= 2022–2023 United States P. aeruginosa outbreak in eye drops =

The 2022–2023 United States Pseudomonas aeruginosa outbreak began in May 2022, with the infection of several patients in California. The Centers for Disease Control and Prevention (CDC) became aware of a strain of Pseudomonas aeruginosa in artificial tears manufactured by EzriCare and Delsam Pharma in January 2023.

==History==
Clinical samples from the CDC indicate that eye drops may have been contaminated as far back as May 2022 and until April 2023; the CDC is currently looking into samples as far back as January 2022. Food and Drug Administration (FDA) officials identified a plant in Tamil Nadu, India that manufactured the eye drops, finding that the plant used a "deficient manufacturing process" between December 2020 and April 2022. The CDC was notified of eye infections among four people at an ophthalmology clinic in California in late June 2022, and received notice of an outbreak at long-term care facilities in Connecticut in late July and Utah in August involving 21 and three people, respectively.

On February 2, 2023, the CDC advised people to stop using EzriCare Artificial Tears and said that the eye drops were contaminated. The P. aeruginosa strain had been found in 55 people across 12 states as of January 31, resulting in one death and vision loss in five people. A recall was ordered for EzriCare Artificial Tears, which later included Delsam Pharma's Artificial Tears. EzriCare and Delsam Pharma are both owned by Indian pharmaceutical company Global Pharma. EzriCare was informed of the outbreak on January 20, according to the company.

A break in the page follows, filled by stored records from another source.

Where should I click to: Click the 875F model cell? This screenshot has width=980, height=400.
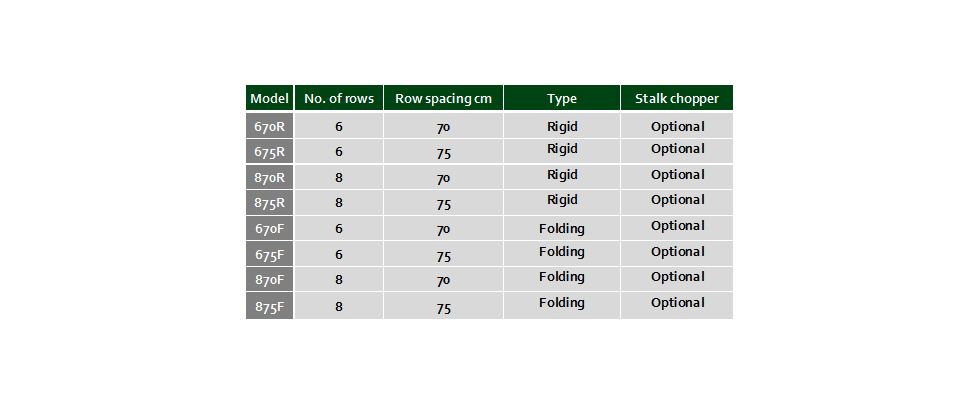(269, 306)
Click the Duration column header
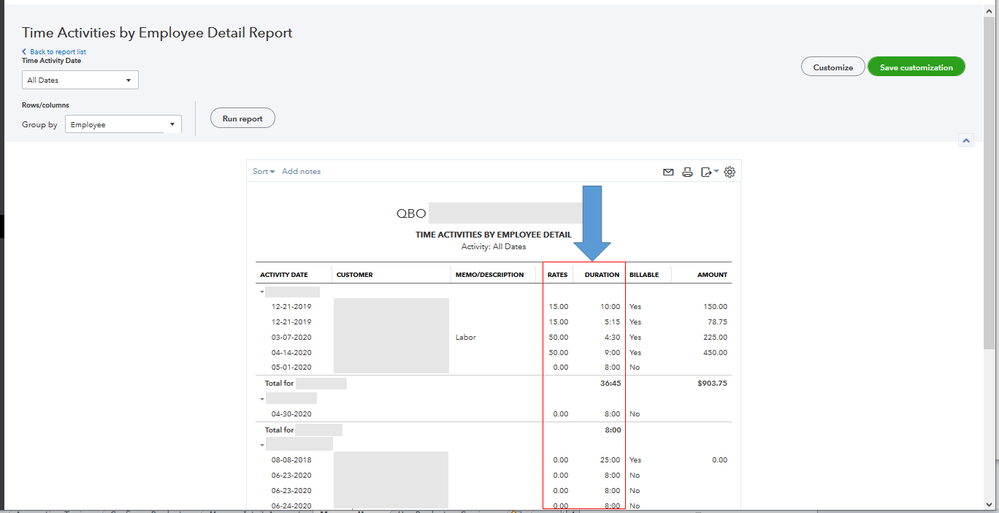 point(602,275)
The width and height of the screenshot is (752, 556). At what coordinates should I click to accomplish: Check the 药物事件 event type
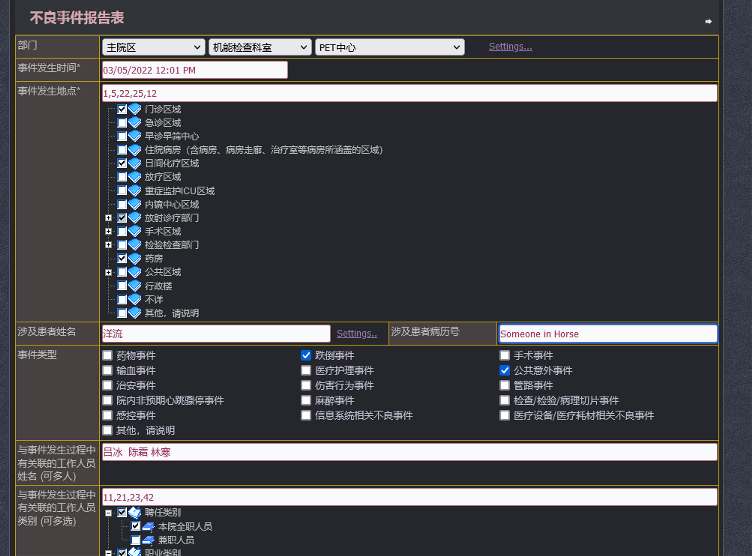108,355
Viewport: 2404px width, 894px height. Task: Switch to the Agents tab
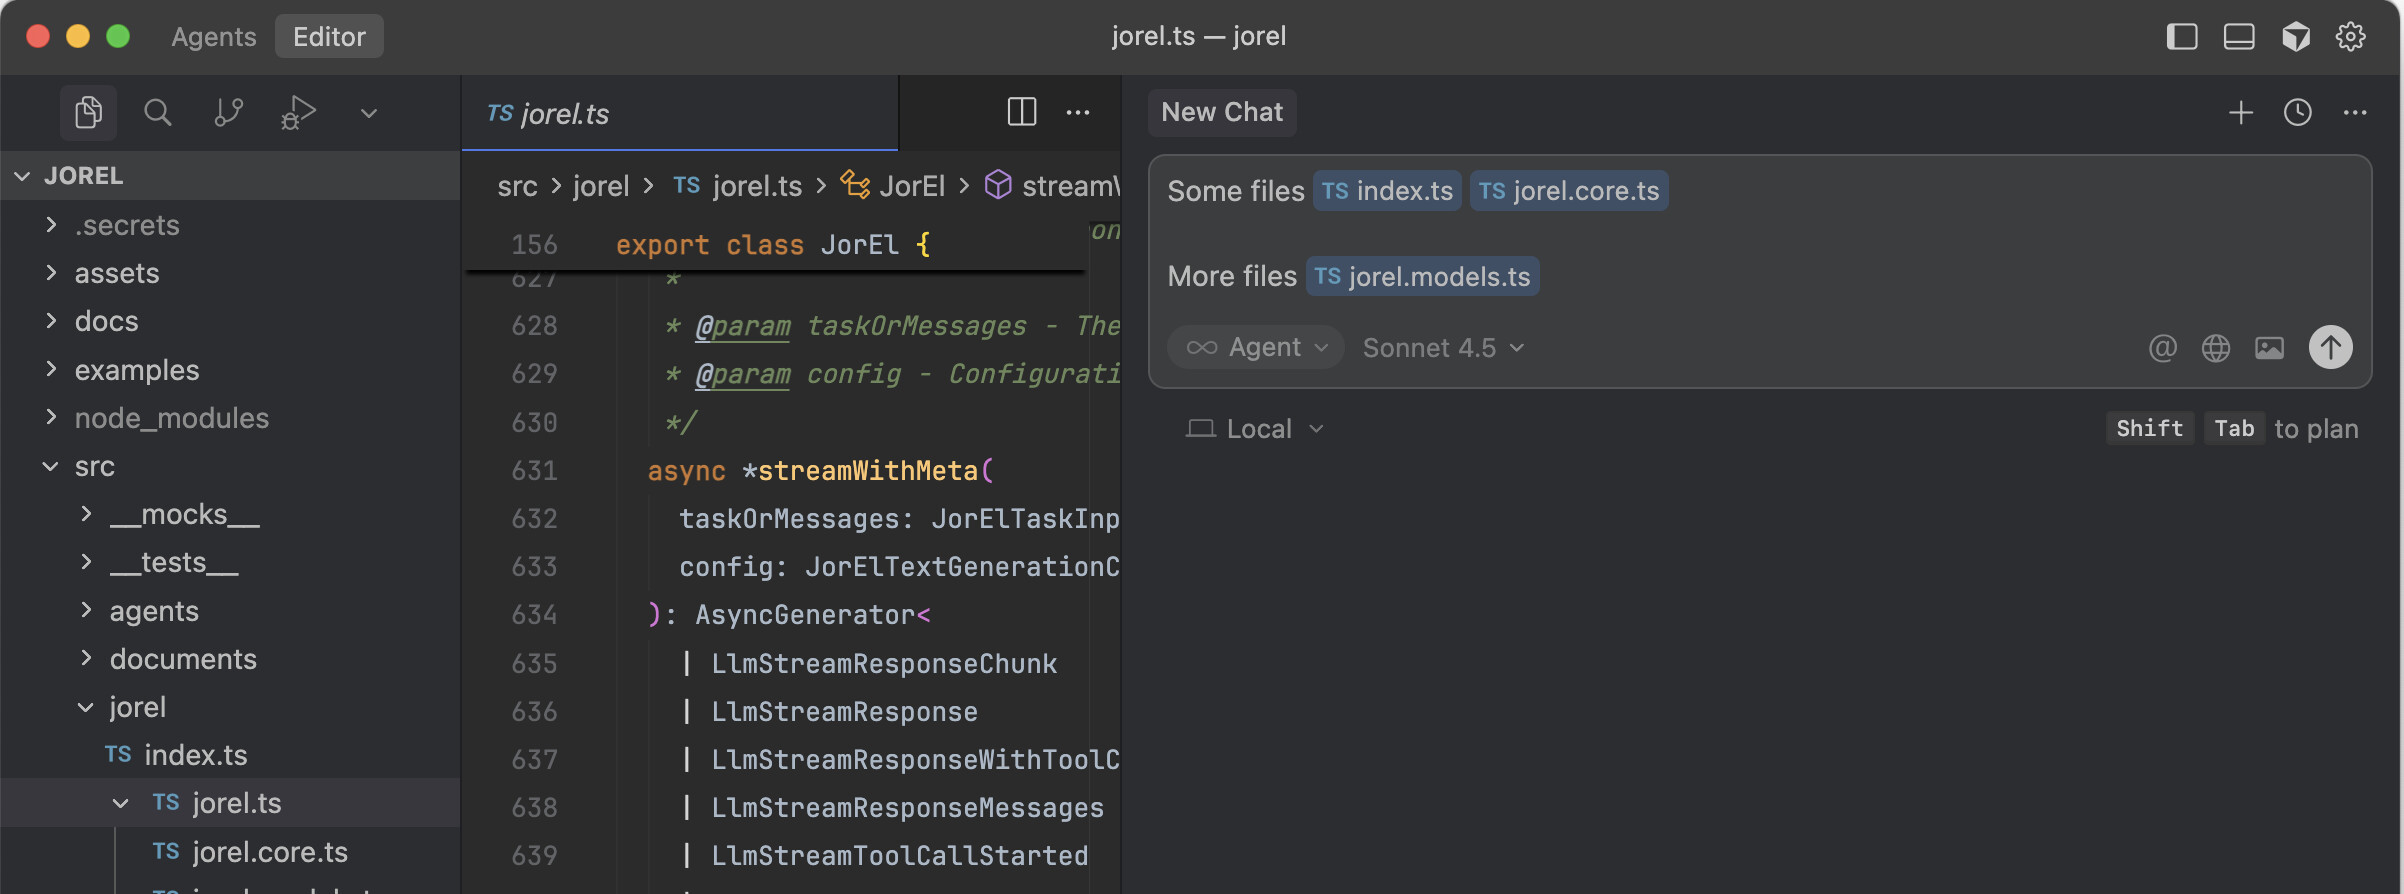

On March 1, Apotex recalled prescription eye drops, and on March 3, Pharmedica recalled eye drops that treat eye irritation. P. aeruginosa has not been associated in either of these products.

==Signs and symptoms==
Symptoms may include discharge from the eyes, pain or redness in the eyes, blurry vision, and increased sensitivity to light. Respiratory or urinary tract infections may indicate the presence of P. aeruginosa.

==Cause==
The outbreak is caused by a strain of Pseudomonas aeruginosa known as Verona Integron-mediated Metallo-β-lactamase (VIM) and Guiana-Extended Spectrum-β-Lactamase (GES)-producing carbapenem-resistant P. aeruginosa (VIM-GES-CRPA). The strain of P. aeruginosa may spread from person-to-person, as was first seen in a long-term care center in Connecticut. According to the CDC, VIM-GES-CRPA had not appeared in the United States until the outbreak. In comparison, P. aeruginosa is "pretty much everywhere" in India, according to Christian Medical College researcher Gagandeep Kang.

==Epidemiology==
As of May 19, 2023, 81 cases across 18 states have been reported with four deaths. 14 people have experienced vision loss, while four have undergone enucleation.